**Goal of the exercise:**
Among the records below, find the line that has "Given: Click the yellow"; from there, give the lines again exactly, and stop after the line that has "You are a computer-use agent. Image".
───
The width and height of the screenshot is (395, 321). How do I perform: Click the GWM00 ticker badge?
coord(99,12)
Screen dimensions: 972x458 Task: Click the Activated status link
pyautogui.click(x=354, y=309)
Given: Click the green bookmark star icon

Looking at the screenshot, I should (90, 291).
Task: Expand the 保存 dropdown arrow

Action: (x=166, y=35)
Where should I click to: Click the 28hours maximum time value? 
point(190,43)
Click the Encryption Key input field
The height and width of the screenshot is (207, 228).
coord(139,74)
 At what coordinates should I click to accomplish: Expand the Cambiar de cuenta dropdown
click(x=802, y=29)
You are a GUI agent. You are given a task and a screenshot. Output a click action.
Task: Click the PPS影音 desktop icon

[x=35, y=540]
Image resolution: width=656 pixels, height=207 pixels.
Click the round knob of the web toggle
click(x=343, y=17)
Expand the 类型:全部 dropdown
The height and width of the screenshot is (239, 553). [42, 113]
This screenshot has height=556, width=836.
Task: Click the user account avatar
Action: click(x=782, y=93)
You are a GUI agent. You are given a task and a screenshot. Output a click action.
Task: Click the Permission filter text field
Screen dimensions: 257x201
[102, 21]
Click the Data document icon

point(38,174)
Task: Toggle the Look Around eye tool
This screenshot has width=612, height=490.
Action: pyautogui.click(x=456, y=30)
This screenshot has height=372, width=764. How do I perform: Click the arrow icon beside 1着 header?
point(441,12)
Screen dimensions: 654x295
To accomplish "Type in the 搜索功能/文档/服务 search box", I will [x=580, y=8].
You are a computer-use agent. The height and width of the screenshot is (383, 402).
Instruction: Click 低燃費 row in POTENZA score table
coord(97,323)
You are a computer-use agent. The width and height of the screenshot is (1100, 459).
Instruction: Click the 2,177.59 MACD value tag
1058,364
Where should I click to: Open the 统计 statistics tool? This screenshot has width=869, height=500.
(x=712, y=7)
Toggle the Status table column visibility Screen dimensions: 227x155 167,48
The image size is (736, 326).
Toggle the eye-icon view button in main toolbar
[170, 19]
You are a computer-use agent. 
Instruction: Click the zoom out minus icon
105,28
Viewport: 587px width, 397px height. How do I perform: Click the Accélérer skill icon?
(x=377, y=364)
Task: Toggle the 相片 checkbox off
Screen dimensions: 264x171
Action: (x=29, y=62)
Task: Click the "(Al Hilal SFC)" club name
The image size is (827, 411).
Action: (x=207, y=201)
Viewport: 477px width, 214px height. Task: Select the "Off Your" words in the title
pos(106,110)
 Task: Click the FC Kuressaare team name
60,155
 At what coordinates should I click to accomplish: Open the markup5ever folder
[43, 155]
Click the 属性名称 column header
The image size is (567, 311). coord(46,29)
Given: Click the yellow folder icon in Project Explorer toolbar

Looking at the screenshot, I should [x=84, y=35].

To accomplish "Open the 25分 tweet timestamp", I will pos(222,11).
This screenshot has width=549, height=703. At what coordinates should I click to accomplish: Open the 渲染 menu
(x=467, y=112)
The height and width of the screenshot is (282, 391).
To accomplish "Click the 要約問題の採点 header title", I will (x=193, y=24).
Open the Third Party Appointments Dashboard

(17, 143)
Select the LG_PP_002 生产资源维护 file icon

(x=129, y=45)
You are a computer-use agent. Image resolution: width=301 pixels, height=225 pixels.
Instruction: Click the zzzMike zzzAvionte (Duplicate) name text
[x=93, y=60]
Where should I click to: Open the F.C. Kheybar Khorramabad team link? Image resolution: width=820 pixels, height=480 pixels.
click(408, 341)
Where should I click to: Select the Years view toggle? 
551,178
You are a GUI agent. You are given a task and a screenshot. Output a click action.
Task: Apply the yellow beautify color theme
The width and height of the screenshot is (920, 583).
───
**Exercise answer:**
Given: Click the yellow folder icon in Project Explorer toolbar

Looking at the screenshot, I should [x=84, y=35].

To accomplish "Open the 25分 tweet timestamp", I will pos(222,11).
This screenshot has width=549, height=703. At what coordinates should I click to accomplish: Open the 渲染 menu
(x=467, y=112)
The height and width of the screenshot is (282, 391).
To accomplish "Click the 要約問題の採点 header title", I will (x=193, y=24).
Open the Third Party Appointments Dashboard

(17, 143)
Select the LG_PP_002 生产资源维护 file icon

(x=129, y=45)
You are a computer-use agent. Image resolution: width=301 pixels, height=225 pixels.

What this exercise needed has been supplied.